With the festive season fast approaching, she was transferred to our Burford site in Oxfordshire, where one of the team members had offered her a warm and loving home for her first Christmas.
Jade Griffiths, Animal Welfare Assistant, says: “When I was asked if I would foster Betty over Christmas, without hesitation I said yes!
“She was such a tiny little thing, but she had so much personality and sass already – a typical terrier. I knew about her history and how she was found, so I endeavoured to give her the best first Christmas she could have.
“Betty slotted in famously with my cat and three dogs at home, as if she had always lived with them, and within minutes she found her best friend in Kingston, my youngest dog.
“We made sure she had a Christmas Eve box, Christmas presents to open and a small bit of cooked turkey for her dinner.
“It was a pleasure to have her in our home over the festive period.
“Even though toilet training and crate training were still in progress, considering her less than desirable start in life, she did so well. We will always remember this dinky girl, and it was such an honour to be part of her journey.”
As well as ensuring Betty had an amazing, fun-filled Christmas, we also got her all the veterinary attention she needed.
Rachel Hazeley, Animal Behaviour Coordinator at Blue Cross in Burford, explains: “Betty had already had her tail docked when she arrived in our care which is really sad, given she was only about six weeks old.”

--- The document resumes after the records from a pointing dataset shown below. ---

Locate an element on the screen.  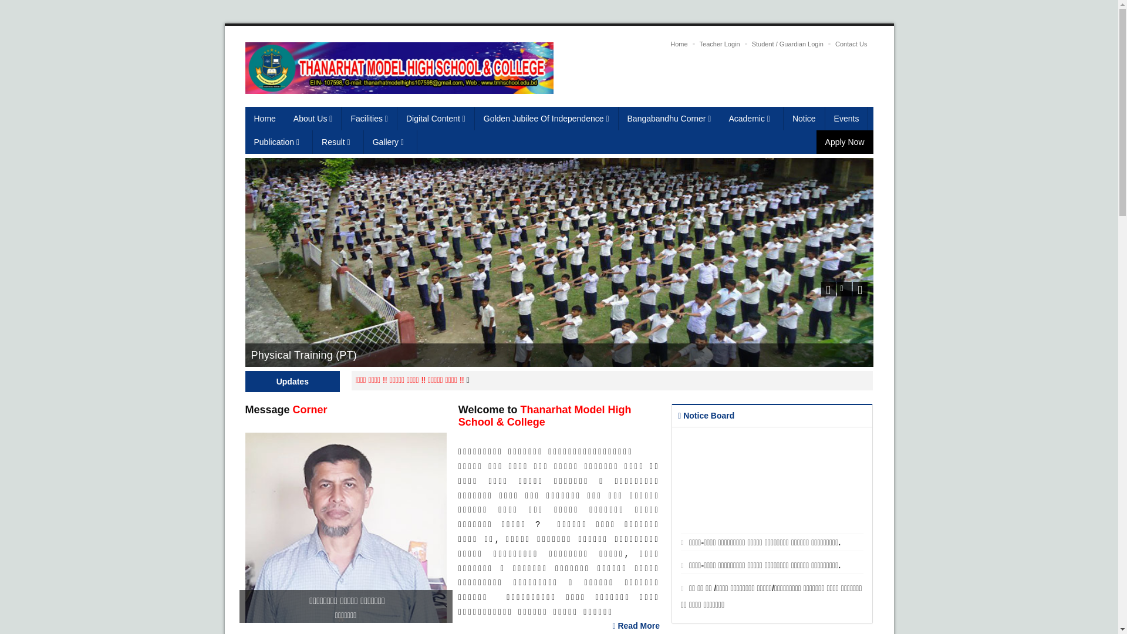
'Result' is located at coordinates (338, 141).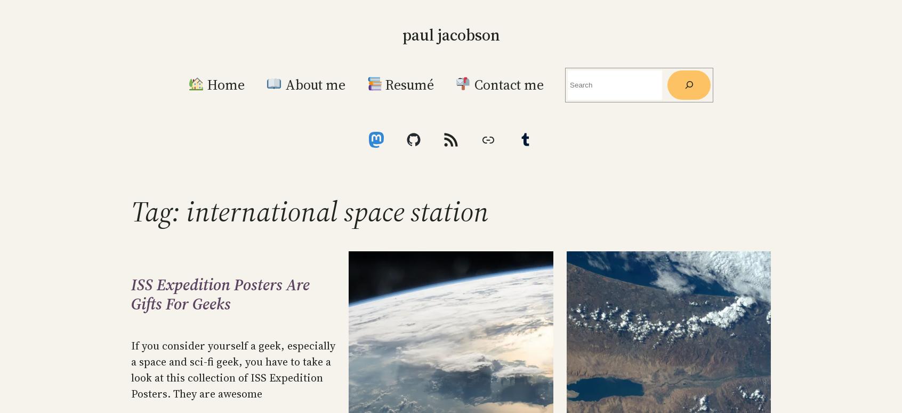  I want to click on 'Oldest', so click(644, 70).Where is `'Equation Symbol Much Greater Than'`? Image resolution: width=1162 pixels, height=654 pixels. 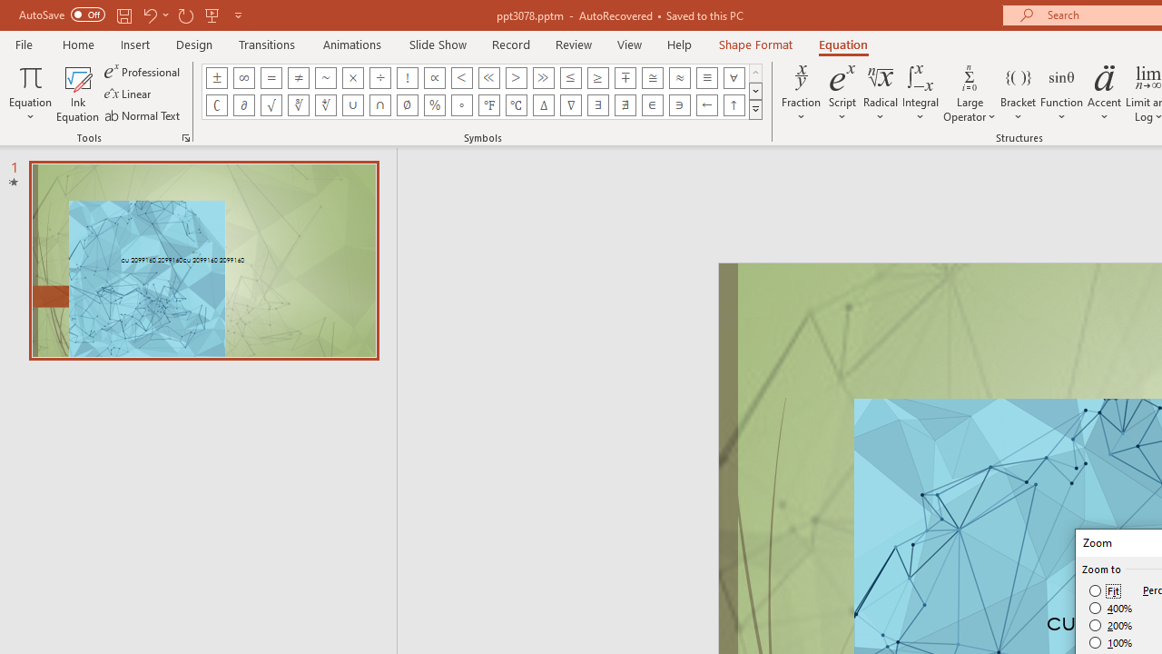
'Equation Symbol Much Greater Than' is located at coordinates (543, 77).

Betty was found to have a low grade of a condition called patella luxation, which is very common in small dogs.
Rachel continues: “The condition, in which the patella or kneecap dislocates or moves out of its normal position, isn’t life-threatening and isn’t thought to be painful.
“Some dogs who continue to show signs are candidates for surgery and don’t go on to have any problems at all, others are just managed with appropriate treatment later on in life.
“Dogs that have the condition shouldn’t be used to breed, similar to conditions like hip dysplasia.”
Betty was soon found a wonderful new home and has started 2022 as she means to go on, surrounded by the love of a family and living life to the full.